Reproduce the listing in full. Omit the pictures.
** Dataset excerpts follows **
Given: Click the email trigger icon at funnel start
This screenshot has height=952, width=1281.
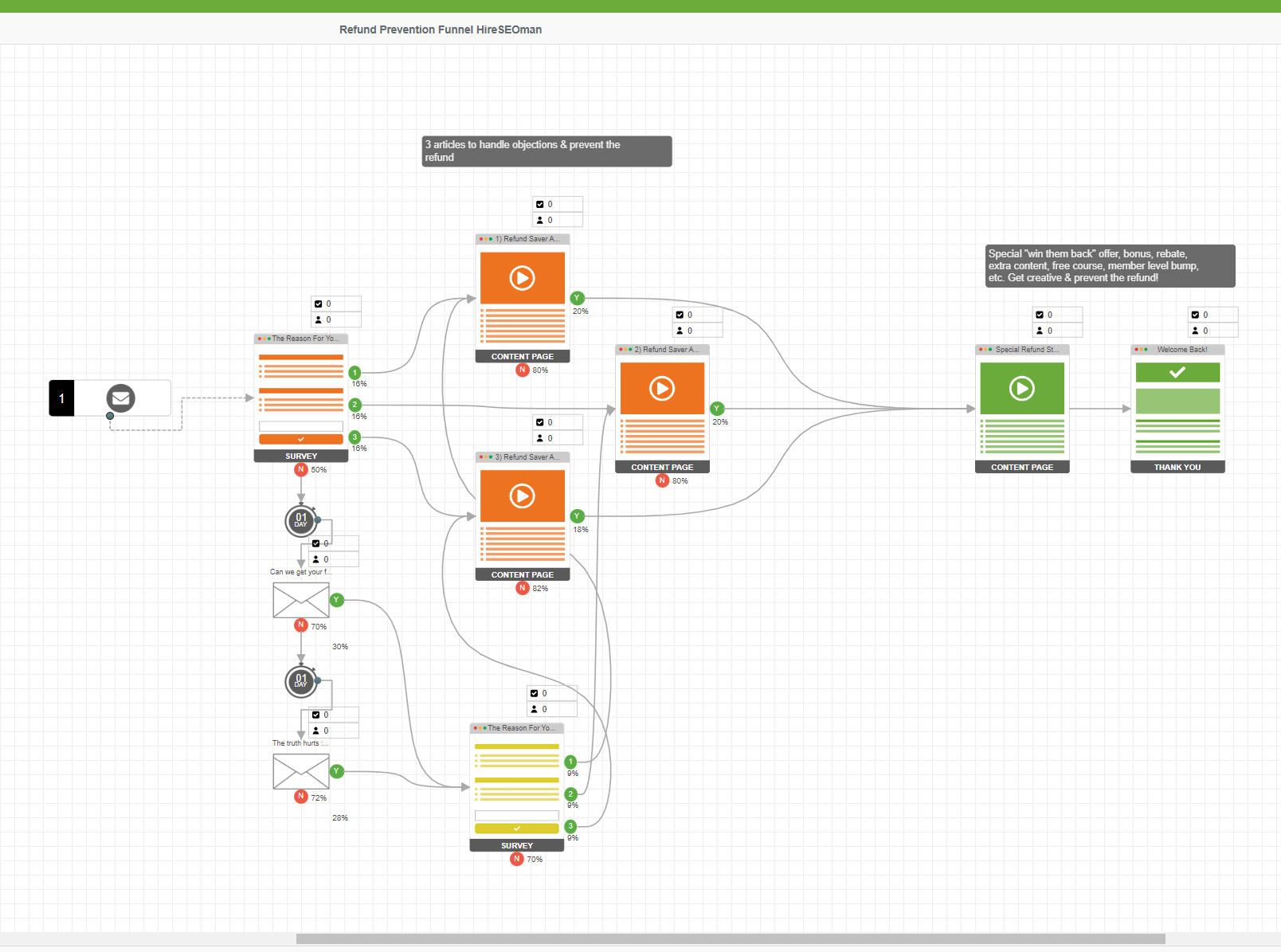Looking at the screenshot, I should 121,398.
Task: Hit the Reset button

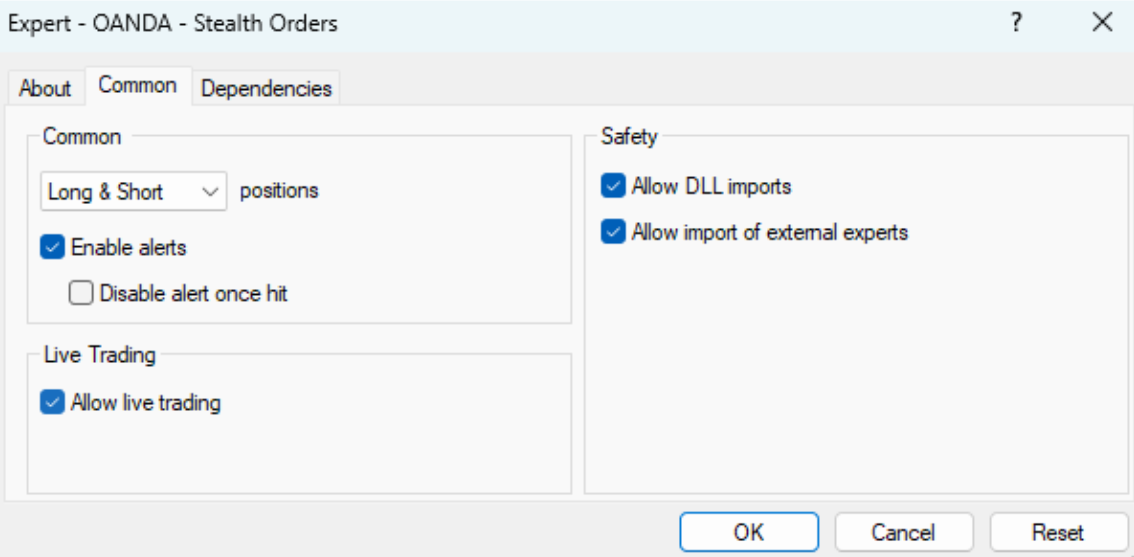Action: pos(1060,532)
** End of Dataset excerpts **
(Output of the task)
Given: Click the email trigger icon at funnel start
This screenshot has height=952, width=1281.
Looking at the screenshot, I should 121,398.
Task: Hit the Reset button

Action: pos(1060,532)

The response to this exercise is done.